Well, there are environmental considerations. I try to be responsible about my carbon footprint, perhaps the diaries should go into the compost bin. It’s probably not so romantic an image to think of them slowly being eaten away by the microbes, worms and slugs who process the weeds and peelings we generate, but it’s practical.
Let’s pause a moment, and imagine harvesting the carrots, cabbages and flowers that have been boosted by a creative compost. There’s so much energy in my old diaries that they’re sure to improve the productivity of my veg plot. Hah, I’ll cry, take that you plant-whispering, foliage-fondling (yes, there is a theory that stroking leaves improves a plant’s growth), moon-phase-sowing radical gardeners, as I sweep the board at the local garden show. Only you and I will know the secret of my success.
Can I bring myself to do it though? While I don’t want anyone else to discover the mundane or angst-ridden moments of my life, let-alone discover the unedited ramblings littered with comic-book punctuation, the diaries are a writing resource. I haven’t exactly logged weather, politics and the latest fads or fancies, yet they’re there, implied by the activities and pre-occupations I’ve written about.
Reading them time-slips me back to those moments. There are things I’d forgotten about daily routines, visits, the dynamics of family, friends and neighbours, that when re-read evoke how I felt at that time. Add to that the advantage of distance, which allows me to recognise an alternative shape for some of the stories I’ve recorded, and I am reminded of a favourite quote by Hilary Mantel:
I have sat, at moments of purest heartbreak, in mental agony, and put my thoughts on paper, and then I have taken those thoughts and allocated them to one of my characters, largely for comic effect.
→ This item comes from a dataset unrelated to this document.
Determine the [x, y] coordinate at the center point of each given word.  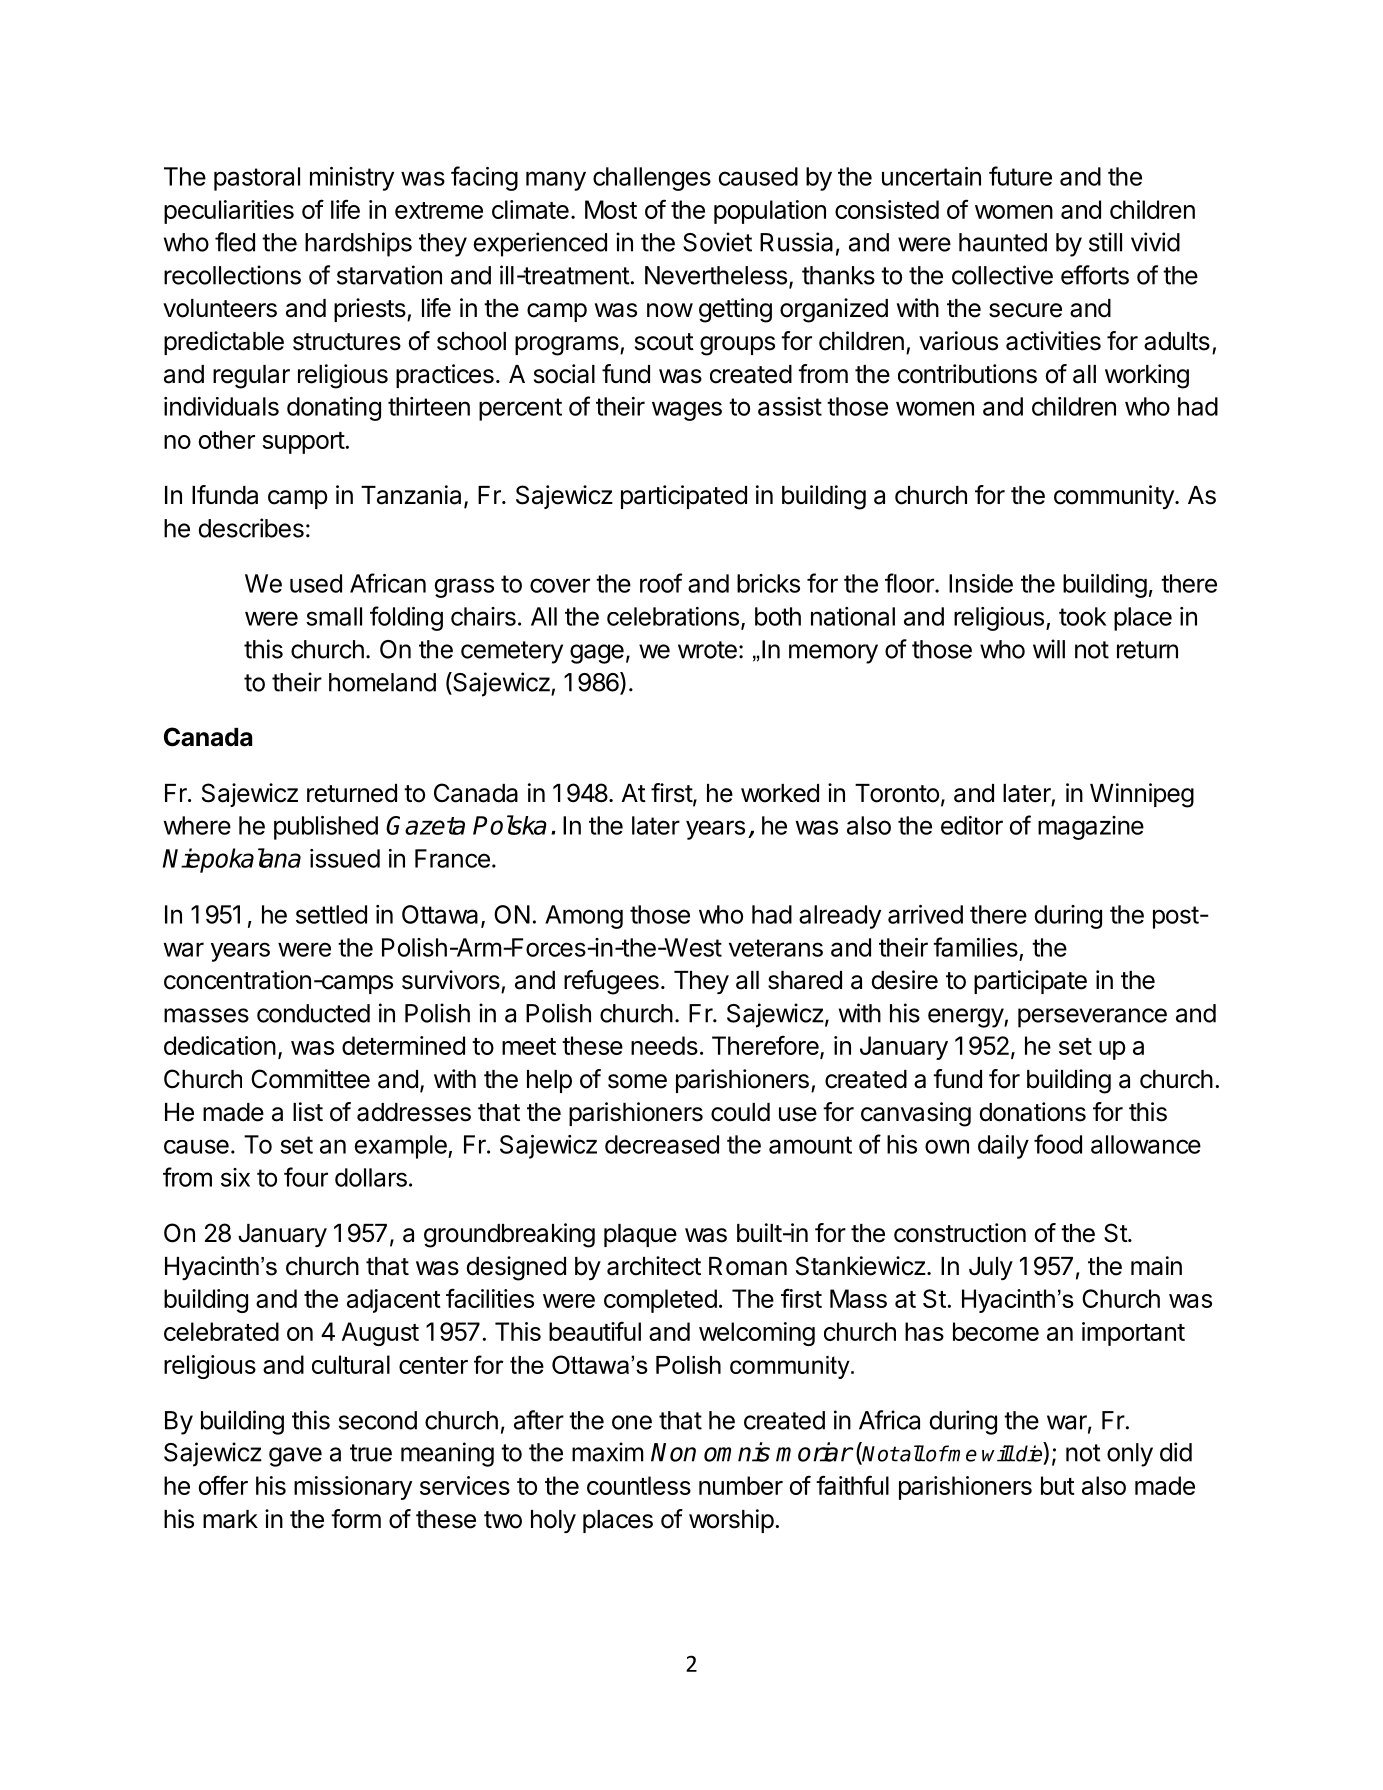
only [1130, 1455]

So, I’ll hold back from destruction just now, and dip into them for some inspiration.
I wonder though, should I put a clause in my will? Perhaps I’ll revive the custom of grave-goods. If there is an after-life I’d like to give myself a head-start in ‘the writing game’ (as Katherine Mansfield called it).
And, the gesture would be in-keeping with the tendency towards gothic-melodrama that my diaries reveal I’m prone to.
*Illustration: Sunflower and Dog Worship, 1937, by Sir Stanley Spencer.